Activity -> Begin at the top of the following data. Copy each line exactly until you have copied the line containing "You are a computer-use agent. Image".

Supplied entries ->
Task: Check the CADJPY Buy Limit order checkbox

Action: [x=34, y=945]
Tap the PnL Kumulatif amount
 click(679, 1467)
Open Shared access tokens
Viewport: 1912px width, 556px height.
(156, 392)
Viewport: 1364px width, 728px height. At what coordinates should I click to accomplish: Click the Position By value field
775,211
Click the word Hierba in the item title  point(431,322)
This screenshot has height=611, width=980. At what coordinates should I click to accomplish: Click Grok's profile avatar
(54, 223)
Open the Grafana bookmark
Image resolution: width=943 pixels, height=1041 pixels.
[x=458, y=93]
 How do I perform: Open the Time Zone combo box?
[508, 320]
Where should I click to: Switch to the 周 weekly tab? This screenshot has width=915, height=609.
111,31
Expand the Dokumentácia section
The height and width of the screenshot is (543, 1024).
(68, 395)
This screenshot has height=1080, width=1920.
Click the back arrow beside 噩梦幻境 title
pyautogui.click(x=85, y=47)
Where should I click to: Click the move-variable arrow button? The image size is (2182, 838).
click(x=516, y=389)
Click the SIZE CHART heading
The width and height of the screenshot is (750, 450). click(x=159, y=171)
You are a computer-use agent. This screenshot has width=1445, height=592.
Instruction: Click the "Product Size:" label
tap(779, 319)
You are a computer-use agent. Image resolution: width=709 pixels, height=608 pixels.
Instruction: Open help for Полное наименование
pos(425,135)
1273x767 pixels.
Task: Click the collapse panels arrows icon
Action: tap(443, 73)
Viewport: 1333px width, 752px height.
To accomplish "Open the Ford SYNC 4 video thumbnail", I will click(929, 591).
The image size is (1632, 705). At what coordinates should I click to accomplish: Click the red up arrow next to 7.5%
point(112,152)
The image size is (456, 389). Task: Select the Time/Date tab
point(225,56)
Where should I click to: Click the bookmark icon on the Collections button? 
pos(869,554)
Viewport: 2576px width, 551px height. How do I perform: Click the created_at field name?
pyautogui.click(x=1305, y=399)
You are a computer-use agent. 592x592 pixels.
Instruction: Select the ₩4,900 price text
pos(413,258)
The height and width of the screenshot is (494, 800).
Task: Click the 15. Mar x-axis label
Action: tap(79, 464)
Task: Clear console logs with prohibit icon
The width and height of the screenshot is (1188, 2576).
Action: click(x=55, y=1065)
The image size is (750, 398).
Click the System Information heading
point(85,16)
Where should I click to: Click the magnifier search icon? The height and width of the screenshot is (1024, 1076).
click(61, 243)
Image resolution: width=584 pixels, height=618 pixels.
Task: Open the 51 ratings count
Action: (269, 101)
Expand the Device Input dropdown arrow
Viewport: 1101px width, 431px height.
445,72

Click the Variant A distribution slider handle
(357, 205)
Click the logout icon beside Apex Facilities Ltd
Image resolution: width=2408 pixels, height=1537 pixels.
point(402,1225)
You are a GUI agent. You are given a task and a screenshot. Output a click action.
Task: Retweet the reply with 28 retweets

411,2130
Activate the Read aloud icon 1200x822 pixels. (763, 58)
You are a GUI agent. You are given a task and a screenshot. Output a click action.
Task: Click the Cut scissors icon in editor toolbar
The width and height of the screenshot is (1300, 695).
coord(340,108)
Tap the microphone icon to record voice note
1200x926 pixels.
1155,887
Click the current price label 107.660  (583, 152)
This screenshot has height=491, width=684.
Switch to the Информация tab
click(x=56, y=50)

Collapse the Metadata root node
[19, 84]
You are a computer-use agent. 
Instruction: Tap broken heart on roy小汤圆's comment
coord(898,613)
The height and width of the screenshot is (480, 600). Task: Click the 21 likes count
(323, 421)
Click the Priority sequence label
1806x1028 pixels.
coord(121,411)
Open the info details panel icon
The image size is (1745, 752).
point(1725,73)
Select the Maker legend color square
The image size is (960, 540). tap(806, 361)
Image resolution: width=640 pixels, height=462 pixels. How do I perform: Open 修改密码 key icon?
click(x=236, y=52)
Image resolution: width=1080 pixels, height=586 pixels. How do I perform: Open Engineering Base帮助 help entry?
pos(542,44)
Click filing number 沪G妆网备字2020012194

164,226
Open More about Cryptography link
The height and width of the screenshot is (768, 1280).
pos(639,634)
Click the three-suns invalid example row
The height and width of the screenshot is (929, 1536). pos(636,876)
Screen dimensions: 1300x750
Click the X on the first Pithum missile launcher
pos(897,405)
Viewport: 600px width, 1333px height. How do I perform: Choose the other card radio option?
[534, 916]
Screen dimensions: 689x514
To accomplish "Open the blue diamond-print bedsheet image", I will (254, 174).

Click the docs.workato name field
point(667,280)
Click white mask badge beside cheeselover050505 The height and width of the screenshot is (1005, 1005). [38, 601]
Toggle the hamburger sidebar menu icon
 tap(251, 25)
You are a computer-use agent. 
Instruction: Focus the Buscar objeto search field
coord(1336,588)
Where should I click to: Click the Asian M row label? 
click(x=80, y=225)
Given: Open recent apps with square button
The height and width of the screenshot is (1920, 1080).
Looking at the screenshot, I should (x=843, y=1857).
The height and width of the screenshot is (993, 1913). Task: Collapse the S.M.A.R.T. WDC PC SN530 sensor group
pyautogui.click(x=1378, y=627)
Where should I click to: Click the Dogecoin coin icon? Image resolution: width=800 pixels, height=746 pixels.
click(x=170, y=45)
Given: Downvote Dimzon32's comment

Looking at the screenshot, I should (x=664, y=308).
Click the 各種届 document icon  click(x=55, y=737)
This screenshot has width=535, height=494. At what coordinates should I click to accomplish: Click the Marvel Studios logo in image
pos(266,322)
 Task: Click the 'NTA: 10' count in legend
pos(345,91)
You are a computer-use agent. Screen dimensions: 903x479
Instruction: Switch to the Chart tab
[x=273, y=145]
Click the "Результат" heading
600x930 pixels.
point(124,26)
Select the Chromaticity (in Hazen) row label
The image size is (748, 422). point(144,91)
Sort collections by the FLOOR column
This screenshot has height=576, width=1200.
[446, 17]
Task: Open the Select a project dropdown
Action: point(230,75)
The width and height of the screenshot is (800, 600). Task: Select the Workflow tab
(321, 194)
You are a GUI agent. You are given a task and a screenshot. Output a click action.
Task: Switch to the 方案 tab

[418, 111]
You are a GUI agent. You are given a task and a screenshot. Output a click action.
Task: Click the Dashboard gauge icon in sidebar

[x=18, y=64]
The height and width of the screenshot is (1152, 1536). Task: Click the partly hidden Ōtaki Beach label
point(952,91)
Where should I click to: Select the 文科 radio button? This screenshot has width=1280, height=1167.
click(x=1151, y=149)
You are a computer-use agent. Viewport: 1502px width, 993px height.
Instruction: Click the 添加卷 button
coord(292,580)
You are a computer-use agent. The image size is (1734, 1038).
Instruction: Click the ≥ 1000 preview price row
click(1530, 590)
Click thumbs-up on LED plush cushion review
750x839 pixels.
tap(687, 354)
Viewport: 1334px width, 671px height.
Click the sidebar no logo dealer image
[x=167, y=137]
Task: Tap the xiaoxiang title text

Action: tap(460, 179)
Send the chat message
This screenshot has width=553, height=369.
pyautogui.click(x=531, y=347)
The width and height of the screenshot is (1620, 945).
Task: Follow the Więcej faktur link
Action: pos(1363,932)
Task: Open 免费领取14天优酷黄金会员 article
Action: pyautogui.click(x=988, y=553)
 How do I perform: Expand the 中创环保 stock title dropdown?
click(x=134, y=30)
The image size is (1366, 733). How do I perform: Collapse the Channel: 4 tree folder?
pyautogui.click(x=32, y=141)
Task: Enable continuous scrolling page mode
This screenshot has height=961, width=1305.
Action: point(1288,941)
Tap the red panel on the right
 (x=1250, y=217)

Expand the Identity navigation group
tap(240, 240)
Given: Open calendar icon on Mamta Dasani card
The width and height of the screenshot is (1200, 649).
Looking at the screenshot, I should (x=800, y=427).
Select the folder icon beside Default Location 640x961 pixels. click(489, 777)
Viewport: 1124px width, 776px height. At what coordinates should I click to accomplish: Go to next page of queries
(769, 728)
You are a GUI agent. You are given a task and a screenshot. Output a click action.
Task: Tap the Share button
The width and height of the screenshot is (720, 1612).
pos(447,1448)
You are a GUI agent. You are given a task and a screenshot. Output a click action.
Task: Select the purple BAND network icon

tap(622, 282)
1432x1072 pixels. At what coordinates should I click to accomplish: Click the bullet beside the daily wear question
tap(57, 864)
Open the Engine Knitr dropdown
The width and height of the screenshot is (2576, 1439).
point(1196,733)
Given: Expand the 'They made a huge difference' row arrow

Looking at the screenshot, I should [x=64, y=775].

Answer to the exercise ->
Task: Check the CADJPY Buy Limit order checkbox

Action: [x=34, y=945]
Tap the PnL Kumulatif amount
 click(679, 1467)
Open Shared access tokens
Viewport: 1912px width, 556px height.
(156, 392)
Viewport: 1364px width, 728px height. At what coordinates should I click to accomplish: Click the Position By value field
775,211
Click the word Hierba in the item title  point(431,322)
This screenshot has height=611, width=980. At what coordinates should I click to accomplish: Click Grok's profile avatar
(54, 223)
Open the Grafana bookmark
Image resolution: width=943 pixels, height=1041 pixels.
[x=458, y=93]
 How do I perform: Open the Time Zone combo box?
[508, 320]
Where should I click to: Switch to the 周 weekly tab? This screenshot has width=915, height=609.
111,31
Expand the Dokumentácia section
The height and width of the screenshot is (543, 1024).
(68, 395)
This screenshot has height=1080, width=1920.
Click the back arrow beside 噩梦幻境 title
pyautogui.click(x=85, y=47)
Where should I click to: Click the move-variable arrow button? The image size is (2182, 838).
click(x=516, y=389)
Click the SIZE CHART heading
The width and height of the screenshot is (750, 450). click(x=159, y=171)
You are a computer-use agent. This screenshot has width=1445, height=592.
Instruction: Click the "Product Size:" label
tap(779, 319)
You are a computer-use agent. Image resolution: width=709 pixels, height=608 pixels.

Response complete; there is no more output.